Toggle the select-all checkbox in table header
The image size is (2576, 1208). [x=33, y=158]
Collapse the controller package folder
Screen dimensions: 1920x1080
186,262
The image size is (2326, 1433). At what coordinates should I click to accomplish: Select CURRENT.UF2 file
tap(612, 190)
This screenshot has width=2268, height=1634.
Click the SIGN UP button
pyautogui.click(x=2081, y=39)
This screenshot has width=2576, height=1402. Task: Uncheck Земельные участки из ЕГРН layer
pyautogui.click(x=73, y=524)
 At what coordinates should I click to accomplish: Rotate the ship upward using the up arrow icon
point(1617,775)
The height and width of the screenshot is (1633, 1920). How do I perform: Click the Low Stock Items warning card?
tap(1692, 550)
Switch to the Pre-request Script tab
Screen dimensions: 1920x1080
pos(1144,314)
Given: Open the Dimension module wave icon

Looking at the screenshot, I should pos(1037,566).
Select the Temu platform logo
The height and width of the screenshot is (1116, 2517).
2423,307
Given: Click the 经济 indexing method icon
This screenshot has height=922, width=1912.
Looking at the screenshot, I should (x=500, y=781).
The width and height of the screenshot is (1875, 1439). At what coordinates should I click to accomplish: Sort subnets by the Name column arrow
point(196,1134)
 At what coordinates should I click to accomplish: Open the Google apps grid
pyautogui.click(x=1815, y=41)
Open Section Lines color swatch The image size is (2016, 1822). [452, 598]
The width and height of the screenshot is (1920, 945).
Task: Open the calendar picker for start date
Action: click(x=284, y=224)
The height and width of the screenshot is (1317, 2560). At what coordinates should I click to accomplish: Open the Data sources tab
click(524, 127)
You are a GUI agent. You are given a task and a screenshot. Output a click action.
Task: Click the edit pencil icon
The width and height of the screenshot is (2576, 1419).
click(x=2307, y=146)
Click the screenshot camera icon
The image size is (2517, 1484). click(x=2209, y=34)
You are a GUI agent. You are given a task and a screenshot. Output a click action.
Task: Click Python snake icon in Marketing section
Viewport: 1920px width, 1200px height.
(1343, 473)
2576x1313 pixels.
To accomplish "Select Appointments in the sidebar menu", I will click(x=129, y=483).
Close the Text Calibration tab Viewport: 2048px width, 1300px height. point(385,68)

□ □ □ □ □

▶ _EXERCISE AIM_: Letter for letter, copy all of the entries above.

▶ _RESPONSE_:
Toggle the select-all checkbox in table header
The image size is (2576, 1208). [x=33, y=158]
Collapse the controller package folder
Screen dimensions: 1920x1080
186,262
The image size is (2326, 1433). At what coordinates should I click to accomplish: Select CURRENT.UF2 file
tap(612, 190)
This screenshot has width=2268, height=1634.
Click the SIGN UP button
pyautogui.click(x=2081, y=39)
This screenshot has width=2576, height=1402. Task: Uncheck Земельные участки из ЕГРН layer
pyautogui.click(x=73, y=524)
 At what coordinates should I click to accomplish: Rotate the ship upward using the up arrow icon
point(1617,775)
The height and width of the screenshot is (1633, 1920). How do I perform: Click the Low Stock Items warning card?
tap(1692, 550)
Switch to the Pre-request Script tab
Screen dimensions: 1920x1080
pos(1144,314)
Given: Open the Dimension module wave icon

Looking at the screenshot, I should pos(1037,566).
Select the Temu platform logo
The height and width of the screenshot is (1116, 2517).
2423,307
Given: Click the 经济 indexing method icon
This screenshot has height=922, width=1912.
Looking at the screenshot, I should (x=500, y=781).
The width and height of the screenshot is (1875, 1439). At what coordinates should I click to accomplish: Sort subnets by the Name column arrow
point(196,1134)
 At what coordinates should I click to accomplish: Open the Google apps grid
pyautogui.click(x=1815, y=41)
Open Section Lines color swatch The image size is (2016, 1822). [452, 598]
The width and height of the screenshot is (1920, 945).
Task: Open the calendar picker for start date
Action: click(x=284, y=224)
The height and width of the screenshot is (1317, 2560). At what coordinates should I click to accomplish: Open the Data sources tab
click(524, 127)
You are a GUI agent. You are given a task and a screenshot. Output a click action.
Task: Click the edit pencil icon
The width and height of the screenshot is (2576, 1419).
click(x=2307, y=146)
Click the screenshot camera icon
The image size is (2517, 1484). click(x=2209, y=34)
You are a GUI agent. You are given a task and a screenshot. Output a click action.
Task: Click Python snake icon in Marketing section
Viewport: 1920px width, 1200px height.
(1343, 473)
2576x1313 pixels.
To accomplish "Select Appointments in the sidebar menu", I will click(x=129, y=483).
Close the Text Calibration tab Viewport: 2048px width, 1300px height. point(385,68)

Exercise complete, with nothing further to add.